Collected data entries:
+++

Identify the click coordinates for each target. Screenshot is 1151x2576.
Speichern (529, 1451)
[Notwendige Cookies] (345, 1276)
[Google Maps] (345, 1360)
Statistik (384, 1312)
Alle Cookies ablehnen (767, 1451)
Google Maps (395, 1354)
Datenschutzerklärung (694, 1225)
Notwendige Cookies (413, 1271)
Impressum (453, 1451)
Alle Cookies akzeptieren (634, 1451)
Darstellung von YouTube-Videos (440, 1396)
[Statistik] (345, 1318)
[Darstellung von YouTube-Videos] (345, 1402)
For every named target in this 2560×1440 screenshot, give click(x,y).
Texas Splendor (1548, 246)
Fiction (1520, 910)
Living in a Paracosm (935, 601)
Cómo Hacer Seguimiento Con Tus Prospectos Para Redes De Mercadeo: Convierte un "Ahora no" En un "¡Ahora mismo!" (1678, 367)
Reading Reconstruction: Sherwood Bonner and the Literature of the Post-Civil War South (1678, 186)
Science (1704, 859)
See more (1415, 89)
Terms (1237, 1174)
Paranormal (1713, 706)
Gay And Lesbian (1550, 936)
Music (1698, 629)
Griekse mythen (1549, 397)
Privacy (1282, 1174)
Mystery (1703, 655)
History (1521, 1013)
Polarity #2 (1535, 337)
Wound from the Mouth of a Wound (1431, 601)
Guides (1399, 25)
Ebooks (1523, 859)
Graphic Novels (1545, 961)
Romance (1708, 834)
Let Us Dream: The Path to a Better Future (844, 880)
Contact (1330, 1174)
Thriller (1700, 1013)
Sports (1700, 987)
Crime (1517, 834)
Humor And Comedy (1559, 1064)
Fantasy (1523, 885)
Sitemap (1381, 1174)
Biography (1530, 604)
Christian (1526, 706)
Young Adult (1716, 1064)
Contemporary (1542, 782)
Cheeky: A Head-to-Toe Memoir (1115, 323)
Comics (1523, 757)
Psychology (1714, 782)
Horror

+++

**Exercise description**. A verbatim restatement of all the entries above is required.

**Written solution**.
Identify the click coordinates for each target. Screenshot is 1151x2576.
Speichern (529, 1451)
[Notwendige Cookies] (345, 1276)
[Google Maps] (345, 1360)
Statistik (384, 1312)
Alle Cookies ablehnen (767, 1451)
Google Maps (395, 1354)
Datenschutzerklärung (694, 1225)
Notwendige Cookies (413, 1271)
Impressum (453, 1451)
Alle Cookies akzeptieren (634, 1451)
Darstellung von YouTube-Videos (440, 1396)
[Statistik] (345, 1318)
[Darstellung von YouTube-Videos] (345, 1402)
For every named target in this 2560×1440 screenshot, give click(x,y).
Texas Splendor (1548, 246)
Fiction (1520, 910)
Living in a Paracosm (935, 601)
Cómo Hacer Seguimiento Con Tus Prospectos Para Redes De Mercadeo: Convierte un "Ahora no" En un "¡Ahora mismo!" (1678, 367)
Reading Reconstruction: Sherwood Bonner and the Literature of the Post-Civil War South (1678, 186)
Science (1704, 859)
See more (1415, 89)
Terms (1237, 1174)
Paranormal (1713, 706)
Gay And Lesbian (1550, 936)
Music (1698, 629)
Griekse mythen (1549, 397)
Privacy (1282, 1174)
Mystery (1703, 655)
History (1521, 1013)
Polarity #2 (1535, 337)
Wound from the Mouth of a Wound (1431, 601)
Guides (1399, 25)
Ebooks (1523, 859)
Graphic Novels (1545, 961)
Romance (1708, 834)
Let Us Dream: The Path to a Better Future (844, 880)
Contact (1330, 1174)
Thriller (1700, 1013)
Sports (1700, 987)
Crime (1517, 834)
Humor And Comedy (1559, 1064)
Fantasy (1523, 885)
Sitemap (1381, 1174)
Biography (1530, 604)
Christian (1526, 706)
Young Adult (1716, 1064)
Contemporary (1542, 782)
Cheeky: A Head-to-Toe Memoir (1115, 323)
Comics (1523, 757)
Psychology (1714, 782)
Horror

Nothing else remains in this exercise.